The distance between object and its two times magnified real image as produced by a convex lens is $$45 \text{ cm}$$. The focal length of the lens used is ________ cm.

We need to find the focal length of a convex lens that produces a 2 times magnified real image, with the distance between the object and image being 45 cm.

For a real, inverted image with magnification $$|m| = 2$$, we have $$m = -2$$. Since $$m = \frac{v}{u}$$, it follows that $$v = -2u$$.

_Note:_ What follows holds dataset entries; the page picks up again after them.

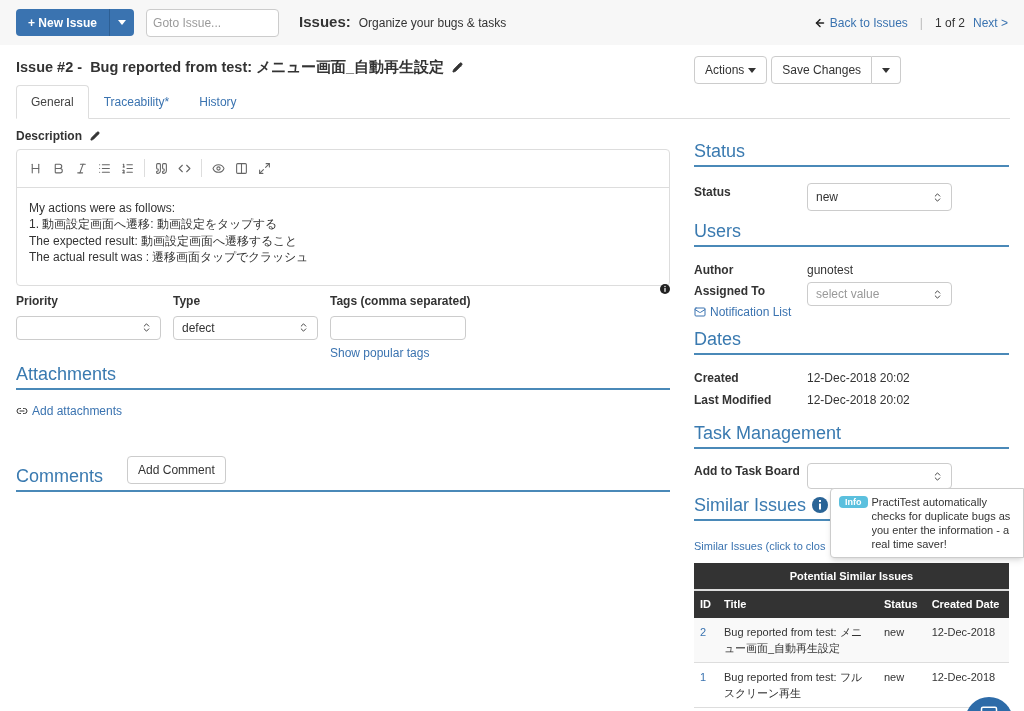 This screenshot has width=1024, height=711. What do you see at coordinates (731, 70) in the screenshot?
I see `actions-button: Actions` at bounding box center [731, 70].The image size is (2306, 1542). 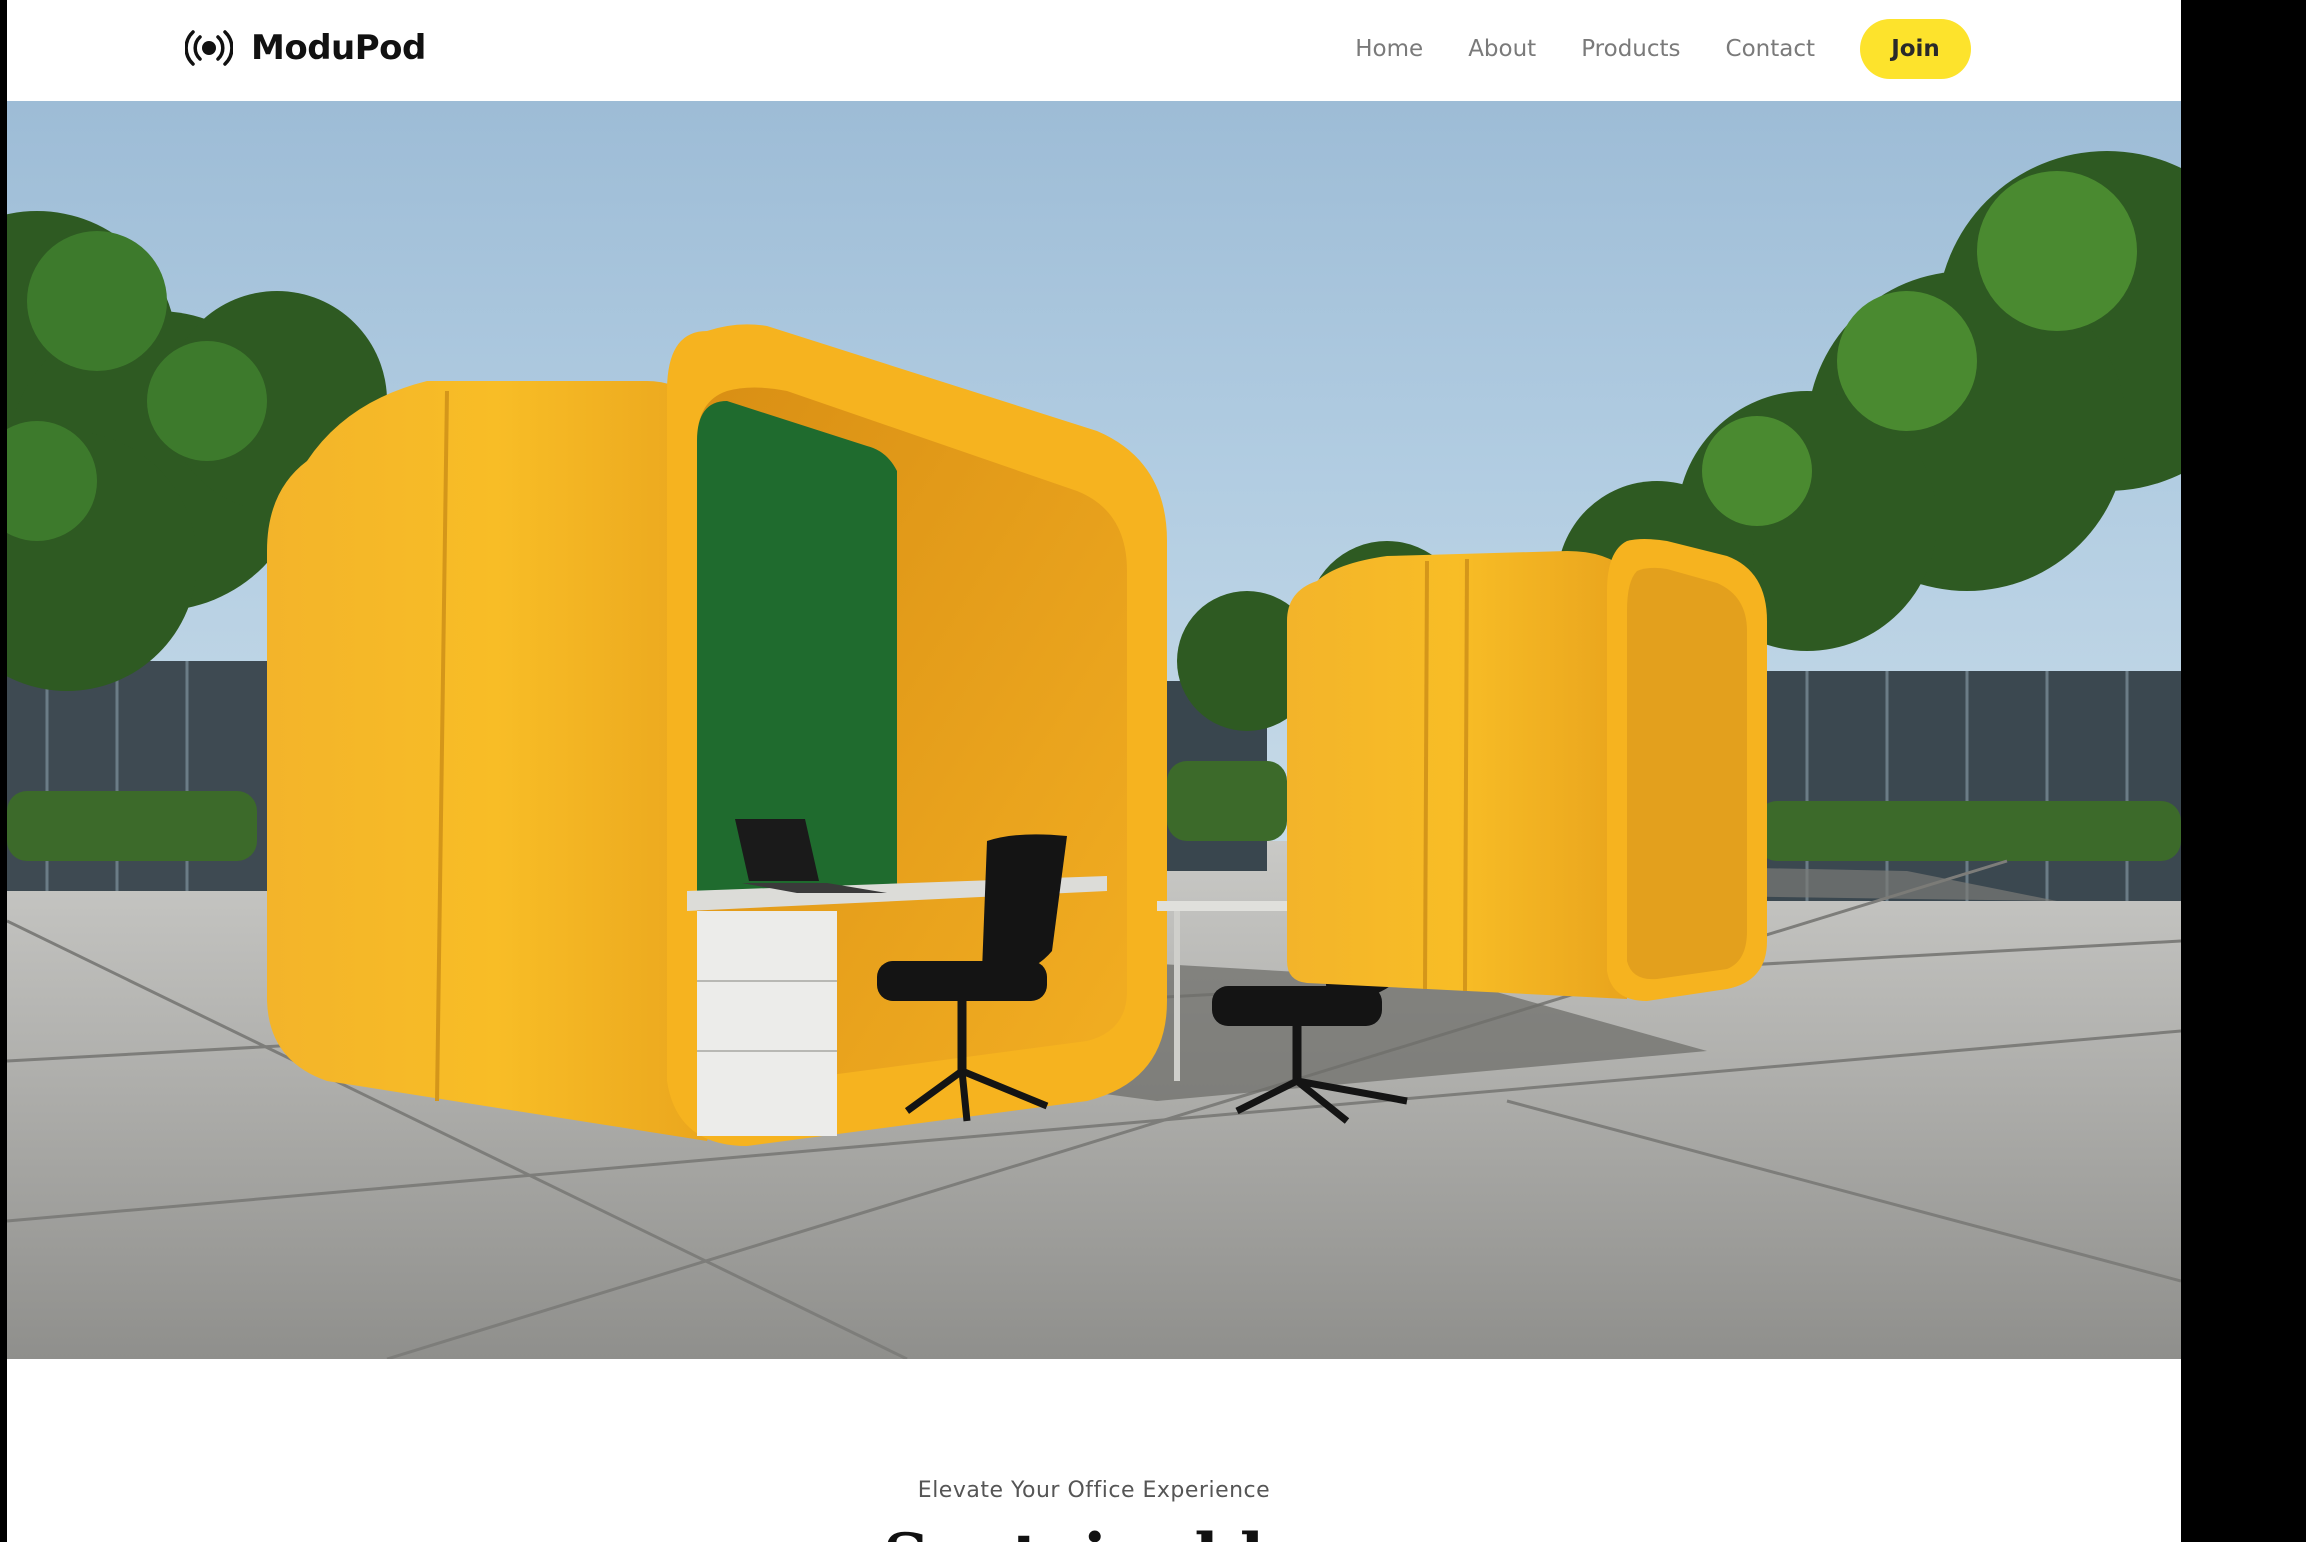 What do you see at coordinates (1916, 49) in the screenshot?
I see `join-button: Join` at bounding box center [1916, 49].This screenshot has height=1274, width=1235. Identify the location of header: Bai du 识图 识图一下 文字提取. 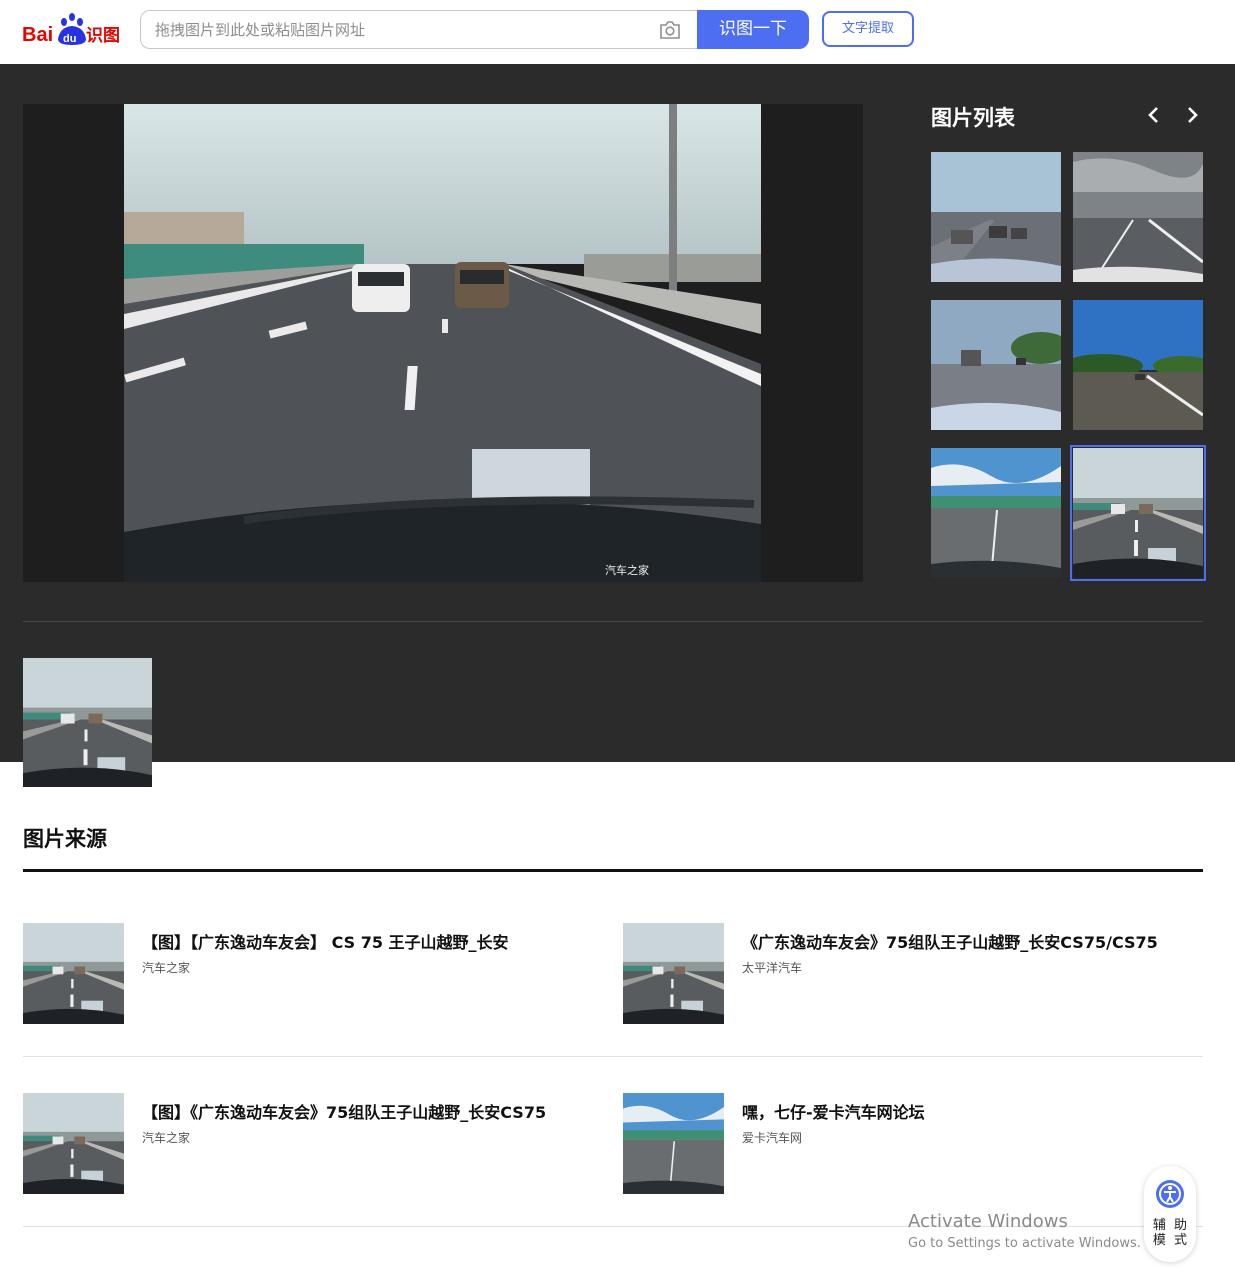
(618, 32). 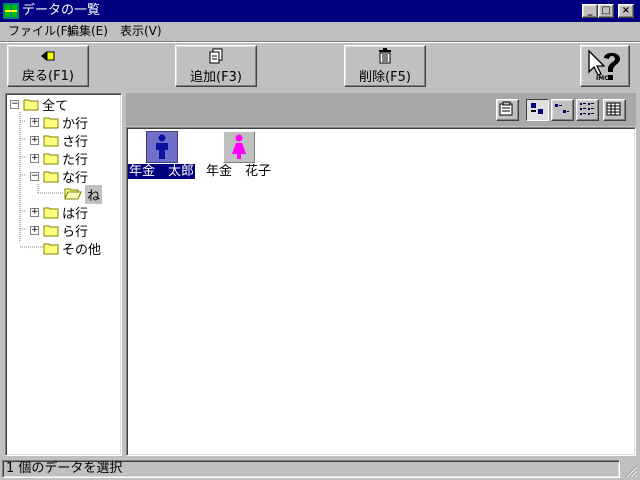 I want to click on tree-label: か行, so click(x=76, y=124).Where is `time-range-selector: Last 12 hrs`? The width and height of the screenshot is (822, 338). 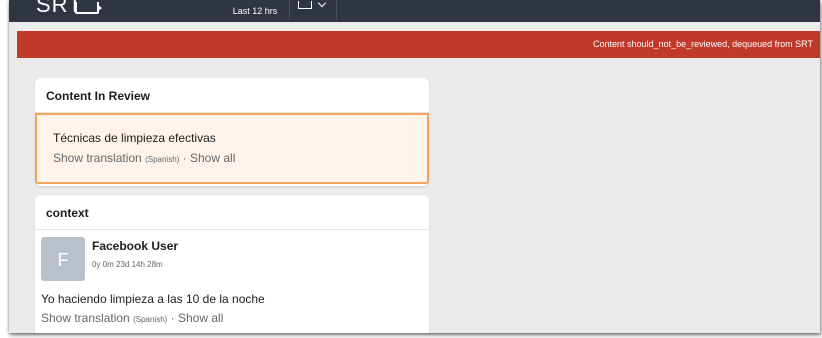 time-range-selector: Last 12 hrs is located at coordinates (256, 10).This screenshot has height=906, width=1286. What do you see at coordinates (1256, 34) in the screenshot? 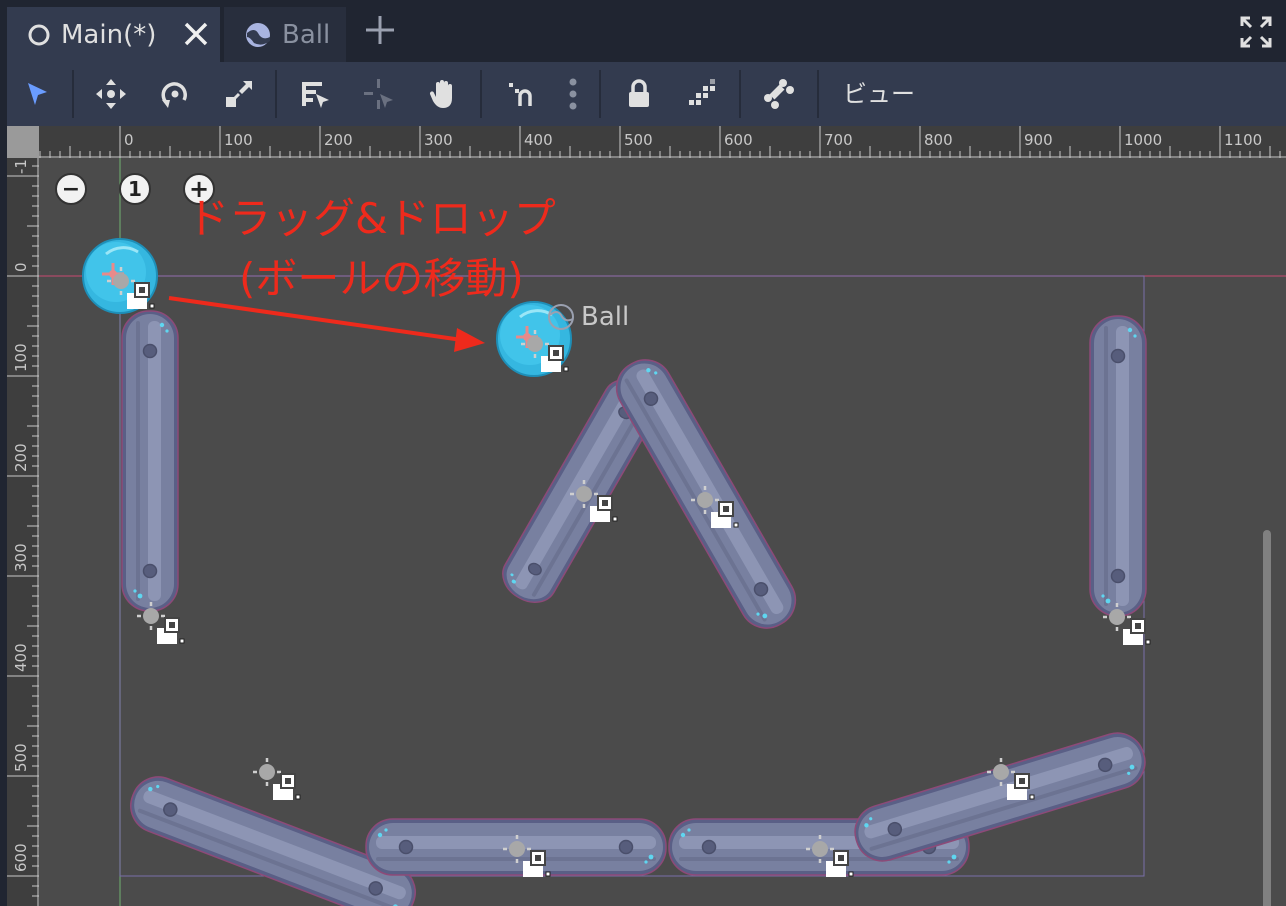
I see `fullscreen-icon` at bounding box center [1256, 34].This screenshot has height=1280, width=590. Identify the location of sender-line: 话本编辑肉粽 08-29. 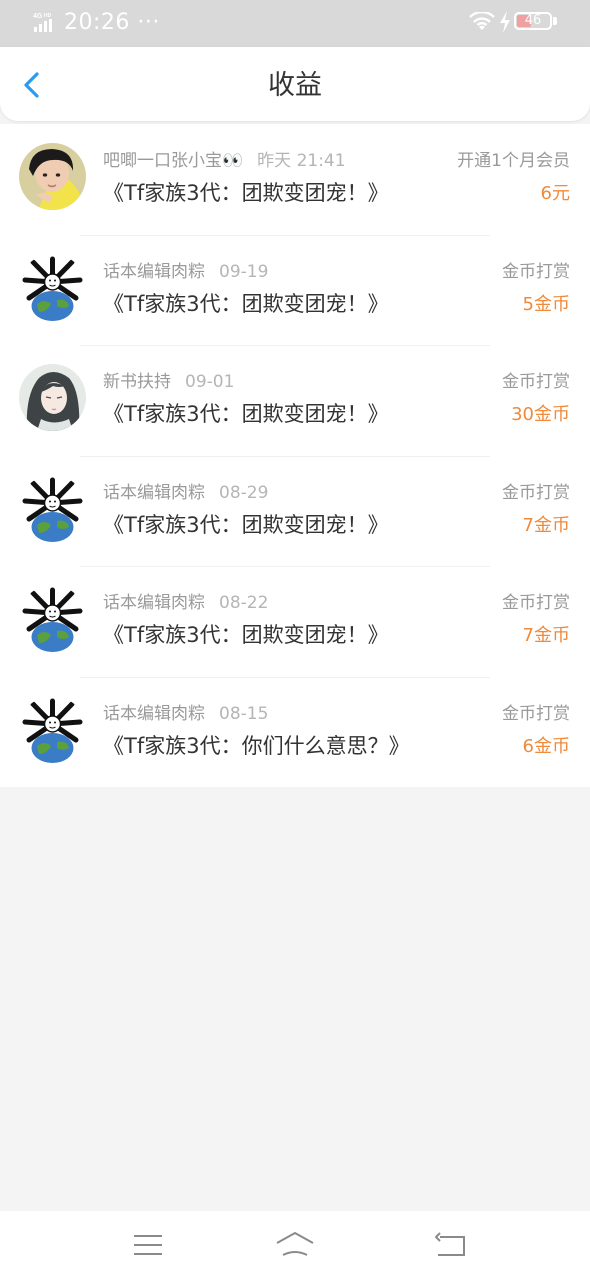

Adopting the sign convention by letting the object distance be $$u = -d$$ (negative because the object is on the left), we get $$v = -2(-d) = 2d\,. $$

The distance between object and image is given by $$|v - u| = |2d - (-d)| = 3d = 45\text{ cm}\,, $$ which yields $$d = 15\text{ cm}\,. $$ Hence $$u = -15\text{ cm}$$ and $$v = 30\text{ cm}\,. $$

Substituting these into the lens formula $$\frac{1}{f} = \frac{1}{v} - \frac{1}{u} = \frac{1}{30} - \frac{1}{-15} = \frac{1}{30} + \frac{1}{15} = \frac{3}{30} = \frac{1}{10}$$ gives $$f = 10\text{ cm}\,. $$

The focal length of the lens is $$\boxed{10}$$ cm.